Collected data
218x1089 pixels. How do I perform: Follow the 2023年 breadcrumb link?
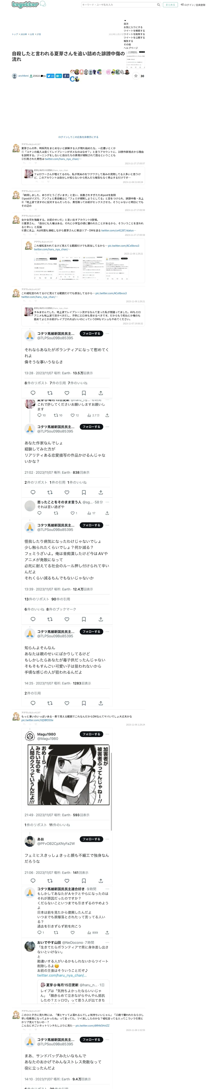click(x=24, y=34)
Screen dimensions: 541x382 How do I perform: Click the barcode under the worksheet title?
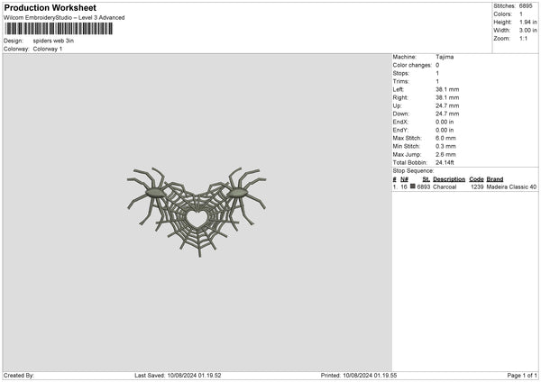tap(59, 29)
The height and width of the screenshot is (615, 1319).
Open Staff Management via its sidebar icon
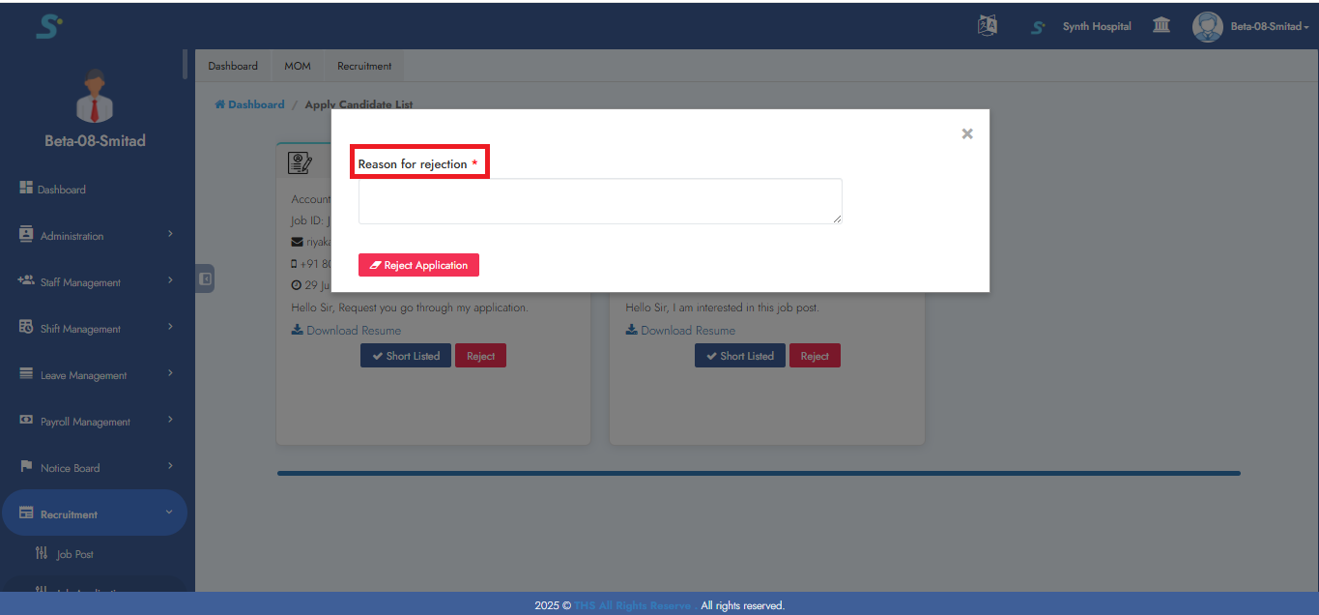26,281
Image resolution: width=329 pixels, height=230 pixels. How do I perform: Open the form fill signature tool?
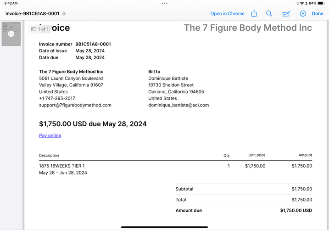point(286,14)
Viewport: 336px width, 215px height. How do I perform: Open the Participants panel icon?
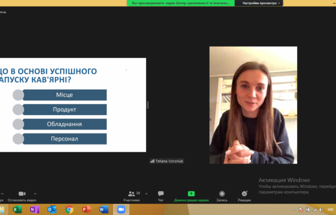click(131, 194)
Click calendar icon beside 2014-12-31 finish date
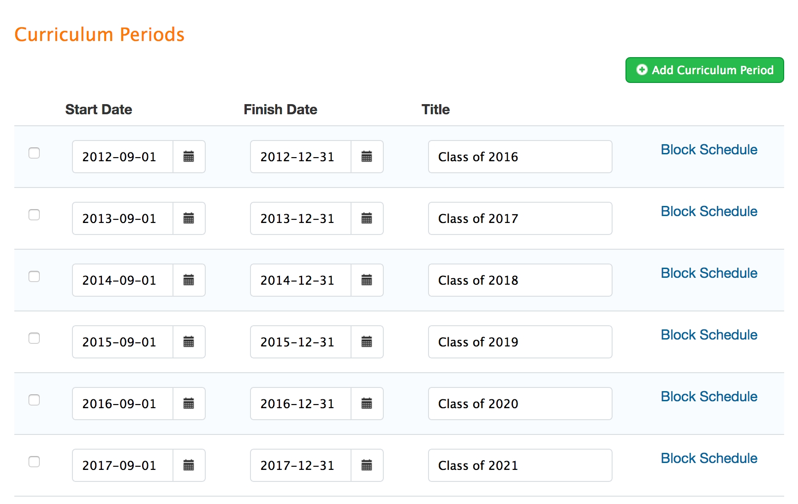This screenshot has width=798, height=504. pyautogui.click(x=367, y=280)
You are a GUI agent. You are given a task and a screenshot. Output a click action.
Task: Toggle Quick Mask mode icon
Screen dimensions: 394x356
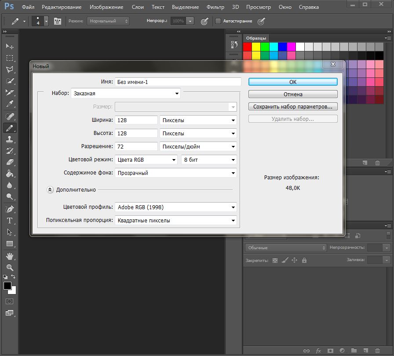10,301
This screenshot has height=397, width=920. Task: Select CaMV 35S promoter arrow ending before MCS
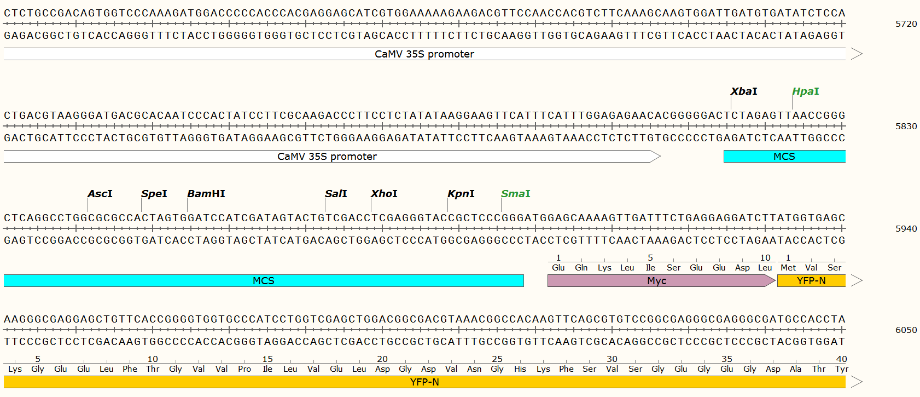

_How to complete this task_
Reproduce the lines from the line with "Screen dimensions: 541x382" through the last line of the entries exactly, including both ends and excluding pictures.

_Written solution_
Screen dimensions: 541x382 How do I perform: Click the barcode under the worksheet title?
tap(59, 29)
The height and width of the screenshot is (615, 1319).
Open Staff Management via its sidebar icon
26,281
Image resolution: width=329 pixels, height=230 pixels. How do I perform: Open the form fill signature tool?
point(286,14)
Viewport: 336px width, 215px height. How do I perform: Open the Participants panel icon?
click(131, 194)
Click calendar icon beside 2014-12-31 finish date
This screenshot has width=798, height=504. pyautogui.click(x=367, y=280)
You are a GUI agent. You are given a task and a screenshot. Output a click action.
Task: Toggle Quick Mask mode icon
Screen dimensions: 394x356
10,301
This screenshot has height=397, width=920. Task: Select CaMV 35S promoter arrow ending before MCS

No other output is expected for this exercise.